What makes the S&P 500’s Shiller P/E such a useful metric is that it takes into account average inflation-adjusted earnings from the previous 10 years. Whereas the traditional P/E ratio, which only factors in trailing-12-month earnings per share (EPS), can be easily thrown off by shock events (e.g., the COVID-19 pandemic), the Shiller P/E factoring in a decade’s worth of EPS history allows for more accurate historic valuation comparisons.
Over the last 153 years, there have only been six instances where the Shiller P/E has topped 30 during a bull market. Following the five prior occurrences, the S&P 500, Dow Jones Industrial Average (^DJI -0.61%), and/or Nasdaq Composite (^IXIC 0.56%) shed between 20% and 89% of their value. Although the Shiller P/E ratio isn’t a timing tool, it has, thus far, an immaculate track record of forecasting eventual big-time downside in Wall Street’s major stock indexes.
Buffett’s actions also point to the power of perspective and time
While the Oracle of Omaha’s actions send a very clear message to investors that premium valuations for many of Wall Street’s leading businesses aren’t sustainable over the long run, they also offer hope.
For instance, you’ll note that Warren Buffett, Ted Weschler, and Todd Combs aren’t short-selling securities or buying put options. Even with stock valuations in nosebleed territory, Buffett and his team are smart enough not to bet against America.
To be clear, recessions and stock market downturns are normal and inevitable. But the key trait both share is their relatively quick resolutions.
Since the end of World War II in 1945, the U.S. economy has navigated its way through a dozen recessions, nine of which resolved in less than a year. Of the remaining three, none surpassed 18 months in length. Comparatively, two economic expansions topped the 10-year mark, with most periods of growth enduring multiple years. Buffett and his team realize the value of putting the odds in their favor — and wagering on the U.S. economy to expand over time has been a wise move.

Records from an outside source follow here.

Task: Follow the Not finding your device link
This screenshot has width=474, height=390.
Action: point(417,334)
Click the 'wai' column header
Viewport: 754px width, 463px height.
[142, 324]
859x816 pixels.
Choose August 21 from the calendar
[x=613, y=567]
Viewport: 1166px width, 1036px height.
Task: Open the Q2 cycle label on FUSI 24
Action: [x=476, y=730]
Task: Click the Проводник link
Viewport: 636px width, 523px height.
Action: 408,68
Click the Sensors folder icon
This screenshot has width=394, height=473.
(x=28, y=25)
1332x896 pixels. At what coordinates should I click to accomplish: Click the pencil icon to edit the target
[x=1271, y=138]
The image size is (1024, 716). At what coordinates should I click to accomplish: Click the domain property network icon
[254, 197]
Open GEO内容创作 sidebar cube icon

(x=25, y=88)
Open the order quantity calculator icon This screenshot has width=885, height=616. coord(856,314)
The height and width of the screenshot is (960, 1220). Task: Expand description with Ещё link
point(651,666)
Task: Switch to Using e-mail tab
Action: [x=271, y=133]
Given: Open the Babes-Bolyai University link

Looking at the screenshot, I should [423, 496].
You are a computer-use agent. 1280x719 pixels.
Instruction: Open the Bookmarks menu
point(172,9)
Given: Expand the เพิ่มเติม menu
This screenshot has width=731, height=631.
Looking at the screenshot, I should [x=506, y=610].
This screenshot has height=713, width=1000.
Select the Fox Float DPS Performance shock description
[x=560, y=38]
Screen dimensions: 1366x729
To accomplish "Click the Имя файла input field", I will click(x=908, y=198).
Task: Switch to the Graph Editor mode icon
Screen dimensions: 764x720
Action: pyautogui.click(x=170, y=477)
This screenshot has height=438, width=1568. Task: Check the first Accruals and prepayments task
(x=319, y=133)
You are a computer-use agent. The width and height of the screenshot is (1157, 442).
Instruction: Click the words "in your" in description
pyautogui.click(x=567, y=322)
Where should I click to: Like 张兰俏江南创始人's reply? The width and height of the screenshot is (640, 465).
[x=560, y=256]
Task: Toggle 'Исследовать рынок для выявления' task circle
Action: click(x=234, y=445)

The same goes for the stock market.
In June 2023, shortly after the S&P 500 was confirmed to be in a new bull market, researchers at Bespoke Investment Group released the data set that calculated the calendar day length of every bear and bull market in the benchmark index dating back to the start of the Great Depression (September 1929).
It’s official. A new bull market is confirmed.
The S&P 500 is now up 20% from its 10/12/22 closing low. The prior bear market saw the index fall 25.4% over 282 days.
Read more at https://t.co/H4p1RcpfIn. pic.twitter.com/tnRz1wdonp
— Bespoke (@bespokeinvest) June 8, 2023
As you’ll note, bull markets stick around considerably longer than bear markets. Whereas the typical bear market resolved in 286 calendar days (about 9.5 months), the average bull market sustained for 1,011 calendar days (two years and nine months) over the previous 94 years. Nearly half of all bull markets (13 of 27) have also endured longer than the lengthiest bear market.
Warren Buffett is no more capable than you or me at pinpointing when the Dow Jones Industrial Average, S&P 500, or Nasdaq Composite will correct, or determining where the bottom will be. What he does have is decades of perspective that demonstrates the value of patience.
Despite being a big-time seller of stocks for the last two years, Buffett maintaining a still-sizable $314 billion portfolio at Berkshire Hathaway offers hope for the future and long-term-minded investors.